:: Selected extract ::
Unique among all of God’s creatures, mothers bear us in their bodies for nine months, and then bear us in their hearts and minds for the rest of our lives. And when it comes to her son, a mother’s faith lasts even longer.
John, her son, was an imaginative boy who began writing a story in his teens. Seeing snippets of his work, she encouraged him to keep it up. “You’ve got something good brewing there,” she said.
Kept it up he did. He worked on it all through high school and college. He continued hacking away at it when his studies were interrupted by Uncle Sam during the Vietnam Conflict. He kept working throughout his time in the Army until at last, in 1969, he finished it.
But apart from his mother, no one was remotely interested. John, like the main character in his novel, was a man out of sync with his time. “There’s no market for it,” said the first publisher to which he sent the novel. A line heard more than half a dozen more times.
“It’s a great book,” Thelma insisted. But after hustling hither and yon to no avail, John just gave up in the Winter of 69’. But Thelma wouldn’t let it go.
She copied manuscripts and wrote letters on her son’s behalf. She pestered mailmen and doormen alike as she flooded PO boxes with drafts and buttonholed publishers in lobbies and elevators. 8 publishers, but no success.
:::
:: Provided records ::
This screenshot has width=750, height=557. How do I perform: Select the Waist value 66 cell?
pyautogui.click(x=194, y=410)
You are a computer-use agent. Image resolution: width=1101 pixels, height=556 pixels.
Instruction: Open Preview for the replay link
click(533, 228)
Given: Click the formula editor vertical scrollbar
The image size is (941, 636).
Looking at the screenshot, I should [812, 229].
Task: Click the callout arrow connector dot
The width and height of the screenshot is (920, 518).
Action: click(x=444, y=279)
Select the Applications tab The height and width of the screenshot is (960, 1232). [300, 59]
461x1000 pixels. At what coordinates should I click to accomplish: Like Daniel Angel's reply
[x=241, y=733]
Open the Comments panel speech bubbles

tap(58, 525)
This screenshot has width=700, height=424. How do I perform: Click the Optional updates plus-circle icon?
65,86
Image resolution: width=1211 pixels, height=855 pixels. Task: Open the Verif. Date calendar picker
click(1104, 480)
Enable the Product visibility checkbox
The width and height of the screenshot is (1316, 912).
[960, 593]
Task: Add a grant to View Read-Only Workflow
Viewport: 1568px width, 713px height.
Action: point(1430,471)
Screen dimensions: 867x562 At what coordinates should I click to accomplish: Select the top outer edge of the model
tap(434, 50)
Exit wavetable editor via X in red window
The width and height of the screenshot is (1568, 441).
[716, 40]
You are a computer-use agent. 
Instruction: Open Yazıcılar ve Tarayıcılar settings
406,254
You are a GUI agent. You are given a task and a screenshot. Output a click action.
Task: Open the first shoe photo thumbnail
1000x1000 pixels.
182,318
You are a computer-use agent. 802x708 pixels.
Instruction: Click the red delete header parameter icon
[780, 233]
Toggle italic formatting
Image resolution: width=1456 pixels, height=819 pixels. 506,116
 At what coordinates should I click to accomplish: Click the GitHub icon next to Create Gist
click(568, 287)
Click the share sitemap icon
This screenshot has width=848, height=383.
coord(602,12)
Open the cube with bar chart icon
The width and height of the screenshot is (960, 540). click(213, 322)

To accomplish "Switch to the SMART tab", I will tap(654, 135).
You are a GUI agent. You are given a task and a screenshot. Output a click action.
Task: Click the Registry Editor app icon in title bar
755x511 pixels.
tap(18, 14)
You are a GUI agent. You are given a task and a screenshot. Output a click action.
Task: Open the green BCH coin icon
:::
§ Exercises:
**1)** Extract everything in the passage about Thelma and her son's novel from "Unique among all" down to "lasts even longer.", copying it word for word.
**2)** Extend the passage about Thelma and her son's novel, picking up right after its final sentence.

§ Per-task answers:
**1)**
Unique among all of God’s creatures, mothers bear us in their bodies for nine months, and then bear us in their hearts and minds for the rest of our lives. And when it comes to her son, a mother’s faith lasts even longer.

**2)**
Eventually, Thelma marched into the office of the man who was teaching English at Loyola in New Orleans. He had had some success in the publishing world so she decided to enlist his help–whether he wanted to give it or not. His name was Walker Percy.
He said, “There I was being accosted by a formidable woman who was pressing a soiled yellow envelope in my chest, insisting that I read the work of her son who happened to be a genius.”
Percy said he knew that she would only keep coming back if he didn’t agree to her terms. So he took the boy's scribblings home.
At first he read hesitantly, but “then I read on. And on. First with the sinking feeling that is was not bad enough to quit, then with a prickle of interest, then a growing excitement, and finally an incredulity: surely it was not possible that it was so good.”
He contacted Thelma and told her that he thought he could get the manuscript before the eyes of the folks over at the Louisiana State University Press. “It’s the most colorful rendition of New Orleans I’ve encountered” said Percy. “I think they will jump all over it.”
They did.
They loved the story so they took a chance, hoping to sell enough copies to cover the printing cost.
The first print run in 1980 produced only 2,500. But it sold 40,000 copies within mere weeks. Critics hailed it as the best novel of the year. And in 1981 it was awarded the Pulitzer Prize for fiction.
Of course, with a prize like that comes the recognition and affirmation that John deserved yet had failed to find. Thelma, his tireless mother, accepted the award on his behalf.
He didn’t even attend the ceremony. Frustrated by years of rejection, and deeming himself a failure, John put a pistol to his temple in March of 69’ and ended his life at the age of 32. 1
The famous novel takes its title from a line by satirist Jonathan Swift, “When a true genius appears in the world, you may know him by this sign, that the dunces are all in confederacy against him.”
John Kennedy Toole believed that he was indeed the victim of a world that couldn’t appreciate his gifts, “A Confederacy of Dunces.” So he gave up a world he believed had given up on him. It hadn’t. Because she hadn’t. But mommas tend to be like that don’t they?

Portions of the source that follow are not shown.